◆ 出典
# # # # #
街中で、乳幼児が親に「抱っこ」をせがむ光景を時々見かけますが、いずれは抱っこを卒業する必要があります。どのようにして、抱っこから卒業させたらよいのでしょうか。

抱っこはいつまでに卒業?
抱っこはいつまでに卒業?

 街中で、乳幼児が親に「抱っこして」とせがむ光景を時々見かけます。幼い子どもが「抱っこ」をせがむことは当たり前のことと捉えている人も多いでしょう。しかし、ネット上には「小学生や中学生、高校生になっても抱っこしてほしいと思う子どもがいる」という声があります。

 いつかは抱っこを卒業する必要があると思いますが、どのようにして、子どもを抱っこから卒業させたらよいのでしょうか。子育てアドバイザーの佐藤めぐみさんに聞きました。

抱っこは親との精神的絆

Q.そもそも、乳幼児はなぜ、親に抱っこしてもらいたいと思うのでしょうか。

佐藤さん「親に抱っこしてもらうことによって、甘えたい、安心したいという思いがあるからです。小さい子どもにとって、抱っこは『アタッチメント(子どもがある特定の人に持つ愛着感情)』という心理的作用の点で重要になります。簡単に言うと、その人との精神的な絆のことです。
# # # # #
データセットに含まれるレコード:
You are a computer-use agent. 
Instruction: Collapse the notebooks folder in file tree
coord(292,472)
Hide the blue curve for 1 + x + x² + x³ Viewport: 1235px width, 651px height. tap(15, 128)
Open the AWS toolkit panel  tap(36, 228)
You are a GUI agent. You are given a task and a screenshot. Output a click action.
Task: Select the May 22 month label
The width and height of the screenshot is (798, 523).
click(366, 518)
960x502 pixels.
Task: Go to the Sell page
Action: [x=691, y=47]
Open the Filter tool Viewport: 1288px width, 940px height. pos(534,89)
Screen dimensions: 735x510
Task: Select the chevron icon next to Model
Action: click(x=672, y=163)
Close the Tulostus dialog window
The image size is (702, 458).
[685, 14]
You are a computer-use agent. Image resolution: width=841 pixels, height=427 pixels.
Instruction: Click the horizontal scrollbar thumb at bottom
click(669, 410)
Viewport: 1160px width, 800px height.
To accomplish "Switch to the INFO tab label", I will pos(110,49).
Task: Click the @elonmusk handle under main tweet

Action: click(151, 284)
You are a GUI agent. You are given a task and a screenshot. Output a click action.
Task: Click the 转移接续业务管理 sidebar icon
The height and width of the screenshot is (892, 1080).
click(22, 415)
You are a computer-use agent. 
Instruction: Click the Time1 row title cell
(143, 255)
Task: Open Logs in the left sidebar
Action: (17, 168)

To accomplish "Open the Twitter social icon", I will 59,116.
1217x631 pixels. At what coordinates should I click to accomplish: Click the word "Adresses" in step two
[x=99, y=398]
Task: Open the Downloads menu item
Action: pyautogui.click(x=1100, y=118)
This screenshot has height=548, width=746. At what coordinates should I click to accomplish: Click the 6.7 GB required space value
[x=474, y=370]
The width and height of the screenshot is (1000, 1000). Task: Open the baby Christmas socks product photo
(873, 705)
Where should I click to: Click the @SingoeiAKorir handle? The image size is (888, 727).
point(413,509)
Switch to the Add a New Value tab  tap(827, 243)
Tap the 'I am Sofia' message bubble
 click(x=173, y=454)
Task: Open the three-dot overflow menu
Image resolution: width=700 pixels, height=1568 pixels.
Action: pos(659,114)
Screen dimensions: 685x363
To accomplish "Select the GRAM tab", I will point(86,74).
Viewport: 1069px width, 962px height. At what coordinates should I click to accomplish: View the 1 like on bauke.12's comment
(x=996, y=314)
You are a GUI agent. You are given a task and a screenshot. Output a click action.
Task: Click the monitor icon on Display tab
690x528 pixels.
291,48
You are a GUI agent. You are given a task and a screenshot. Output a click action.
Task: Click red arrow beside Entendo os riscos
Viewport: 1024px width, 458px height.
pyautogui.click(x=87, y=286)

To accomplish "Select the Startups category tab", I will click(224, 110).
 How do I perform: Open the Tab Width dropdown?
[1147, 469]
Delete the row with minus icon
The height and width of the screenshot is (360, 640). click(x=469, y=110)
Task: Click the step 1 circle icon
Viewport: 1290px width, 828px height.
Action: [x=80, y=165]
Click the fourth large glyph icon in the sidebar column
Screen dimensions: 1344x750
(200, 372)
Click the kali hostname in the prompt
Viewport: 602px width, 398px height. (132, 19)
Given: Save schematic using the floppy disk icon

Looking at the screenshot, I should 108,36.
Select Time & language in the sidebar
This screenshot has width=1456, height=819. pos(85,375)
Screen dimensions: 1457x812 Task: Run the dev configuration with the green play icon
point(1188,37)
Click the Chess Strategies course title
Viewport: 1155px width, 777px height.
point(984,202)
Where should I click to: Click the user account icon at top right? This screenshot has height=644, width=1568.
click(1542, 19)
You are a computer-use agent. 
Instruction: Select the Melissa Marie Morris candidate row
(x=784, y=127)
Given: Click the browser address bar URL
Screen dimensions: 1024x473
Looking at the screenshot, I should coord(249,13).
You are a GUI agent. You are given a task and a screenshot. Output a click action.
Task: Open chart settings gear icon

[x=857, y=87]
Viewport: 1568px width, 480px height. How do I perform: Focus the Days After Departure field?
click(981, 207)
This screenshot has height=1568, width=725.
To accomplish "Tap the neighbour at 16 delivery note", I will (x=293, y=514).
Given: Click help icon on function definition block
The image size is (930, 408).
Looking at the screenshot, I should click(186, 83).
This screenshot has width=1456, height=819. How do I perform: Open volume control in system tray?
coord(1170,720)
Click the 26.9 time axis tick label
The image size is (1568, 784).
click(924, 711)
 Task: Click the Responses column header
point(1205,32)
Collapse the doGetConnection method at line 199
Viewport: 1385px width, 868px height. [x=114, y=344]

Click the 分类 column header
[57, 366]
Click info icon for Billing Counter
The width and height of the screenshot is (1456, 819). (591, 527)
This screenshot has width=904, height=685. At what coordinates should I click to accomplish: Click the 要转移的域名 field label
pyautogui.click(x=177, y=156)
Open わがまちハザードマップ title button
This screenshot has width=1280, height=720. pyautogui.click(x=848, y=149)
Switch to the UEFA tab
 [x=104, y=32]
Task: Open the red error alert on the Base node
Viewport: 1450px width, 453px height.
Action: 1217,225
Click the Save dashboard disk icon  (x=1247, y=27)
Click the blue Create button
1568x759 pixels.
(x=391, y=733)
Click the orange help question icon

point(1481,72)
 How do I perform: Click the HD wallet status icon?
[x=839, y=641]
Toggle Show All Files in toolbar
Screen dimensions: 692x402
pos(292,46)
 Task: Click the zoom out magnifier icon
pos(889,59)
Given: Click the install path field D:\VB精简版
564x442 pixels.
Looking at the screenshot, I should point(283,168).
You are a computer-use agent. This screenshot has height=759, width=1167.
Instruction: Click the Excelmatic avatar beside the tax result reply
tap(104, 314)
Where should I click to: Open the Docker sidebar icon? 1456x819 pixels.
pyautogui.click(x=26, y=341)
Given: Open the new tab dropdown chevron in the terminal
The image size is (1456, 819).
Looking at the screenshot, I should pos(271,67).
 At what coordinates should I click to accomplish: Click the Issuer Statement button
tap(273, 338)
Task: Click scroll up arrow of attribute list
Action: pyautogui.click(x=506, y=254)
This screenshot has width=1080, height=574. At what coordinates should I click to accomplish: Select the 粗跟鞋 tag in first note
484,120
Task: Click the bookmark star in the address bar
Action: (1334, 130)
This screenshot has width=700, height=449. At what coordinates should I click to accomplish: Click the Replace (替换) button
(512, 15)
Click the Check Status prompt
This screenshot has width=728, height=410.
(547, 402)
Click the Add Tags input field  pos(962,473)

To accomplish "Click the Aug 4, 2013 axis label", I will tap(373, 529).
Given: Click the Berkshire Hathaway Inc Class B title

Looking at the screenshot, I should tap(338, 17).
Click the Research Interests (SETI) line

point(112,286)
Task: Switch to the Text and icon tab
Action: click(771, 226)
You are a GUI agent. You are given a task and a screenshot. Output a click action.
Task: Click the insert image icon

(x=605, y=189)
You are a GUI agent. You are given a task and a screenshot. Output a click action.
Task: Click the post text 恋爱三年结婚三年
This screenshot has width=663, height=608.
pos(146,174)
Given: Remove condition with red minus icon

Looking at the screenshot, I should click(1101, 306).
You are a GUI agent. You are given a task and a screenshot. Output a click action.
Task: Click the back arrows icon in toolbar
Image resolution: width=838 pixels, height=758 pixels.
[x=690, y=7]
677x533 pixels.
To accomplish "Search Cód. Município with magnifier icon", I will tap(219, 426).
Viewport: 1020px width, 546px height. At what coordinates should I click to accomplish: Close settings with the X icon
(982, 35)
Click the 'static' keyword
# # # # #
◆ 課題内容
抱っこの卒業についての文章で、話を聞かれているのはどんな肩書きの誰ですか。

◆ 解答
子育てアドバイザーの佐藤めぐみさんです。